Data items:
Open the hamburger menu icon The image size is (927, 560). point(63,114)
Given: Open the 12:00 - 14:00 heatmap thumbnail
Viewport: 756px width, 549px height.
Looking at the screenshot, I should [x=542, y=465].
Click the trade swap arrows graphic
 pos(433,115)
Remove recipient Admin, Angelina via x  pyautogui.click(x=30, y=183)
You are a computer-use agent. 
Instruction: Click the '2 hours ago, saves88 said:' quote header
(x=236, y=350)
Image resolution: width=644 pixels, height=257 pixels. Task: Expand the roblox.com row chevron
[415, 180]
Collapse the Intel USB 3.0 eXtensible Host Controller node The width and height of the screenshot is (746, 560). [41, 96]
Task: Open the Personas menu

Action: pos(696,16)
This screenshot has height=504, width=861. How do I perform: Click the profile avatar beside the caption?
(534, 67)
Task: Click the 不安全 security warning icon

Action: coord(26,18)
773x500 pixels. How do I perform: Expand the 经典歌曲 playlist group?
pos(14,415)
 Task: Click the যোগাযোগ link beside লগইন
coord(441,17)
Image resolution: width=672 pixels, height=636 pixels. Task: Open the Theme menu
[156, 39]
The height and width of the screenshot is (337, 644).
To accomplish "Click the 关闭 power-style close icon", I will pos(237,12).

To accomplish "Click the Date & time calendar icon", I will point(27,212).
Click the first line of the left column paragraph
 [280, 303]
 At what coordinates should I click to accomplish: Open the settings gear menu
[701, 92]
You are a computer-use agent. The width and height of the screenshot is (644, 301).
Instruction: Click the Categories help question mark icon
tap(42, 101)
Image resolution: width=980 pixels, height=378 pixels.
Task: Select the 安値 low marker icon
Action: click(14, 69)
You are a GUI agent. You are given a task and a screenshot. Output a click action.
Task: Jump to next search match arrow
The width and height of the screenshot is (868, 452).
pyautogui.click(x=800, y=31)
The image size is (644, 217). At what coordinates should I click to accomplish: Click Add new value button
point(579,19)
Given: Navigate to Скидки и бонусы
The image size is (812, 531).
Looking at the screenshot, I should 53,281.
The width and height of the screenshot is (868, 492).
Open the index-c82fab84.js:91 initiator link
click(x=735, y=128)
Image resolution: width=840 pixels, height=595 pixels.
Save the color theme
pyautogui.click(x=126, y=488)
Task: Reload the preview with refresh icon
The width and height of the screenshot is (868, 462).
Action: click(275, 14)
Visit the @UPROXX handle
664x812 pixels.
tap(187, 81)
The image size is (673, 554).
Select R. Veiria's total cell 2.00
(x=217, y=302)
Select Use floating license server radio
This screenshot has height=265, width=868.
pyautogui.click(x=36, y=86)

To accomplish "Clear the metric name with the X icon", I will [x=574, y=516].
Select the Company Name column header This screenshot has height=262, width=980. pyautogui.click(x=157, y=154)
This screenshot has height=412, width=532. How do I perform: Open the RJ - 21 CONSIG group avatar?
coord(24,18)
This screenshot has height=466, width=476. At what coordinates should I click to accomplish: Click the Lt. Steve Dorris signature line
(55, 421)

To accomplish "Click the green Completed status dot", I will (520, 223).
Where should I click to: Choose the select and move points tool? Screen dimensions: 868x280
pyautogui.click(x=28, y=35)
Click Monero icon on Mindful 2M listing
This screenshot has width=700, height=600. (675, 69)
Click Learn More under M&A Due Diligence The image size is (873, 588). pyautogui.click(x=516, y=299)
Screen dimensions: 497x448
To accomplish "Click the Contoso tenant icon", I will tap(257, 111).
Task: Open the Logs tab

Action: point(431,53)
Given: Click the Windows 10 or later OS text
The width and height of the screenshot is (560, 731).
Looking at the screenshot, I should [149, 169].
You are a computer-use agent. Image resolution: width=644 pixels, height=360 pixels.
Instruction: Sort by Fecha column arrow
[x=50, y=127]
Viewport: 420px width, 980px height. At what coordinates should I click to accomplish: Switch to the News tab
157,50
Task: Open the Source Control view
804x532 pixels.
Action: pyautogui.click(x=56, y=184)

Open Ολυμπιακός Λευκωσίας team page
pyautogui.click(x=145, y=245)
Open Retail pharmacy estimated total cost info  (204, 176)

Exercise aim ▸ If a line above holds the string "will", copy it out.

Task solution ▸
To accomplish "Click the 关闭 power-style close icon", I will pos(237,12).
To accomplish "Click the Date & time calendar icon", I will point(27,212).
To accomplish "Clear the metric name with the X icon", I will [x=574, y=516].
To accomplish "Click the green Completed status dot", I will (520, 223).
To accomplish "Click the Contoso tenant icon", I will tap(257, 111).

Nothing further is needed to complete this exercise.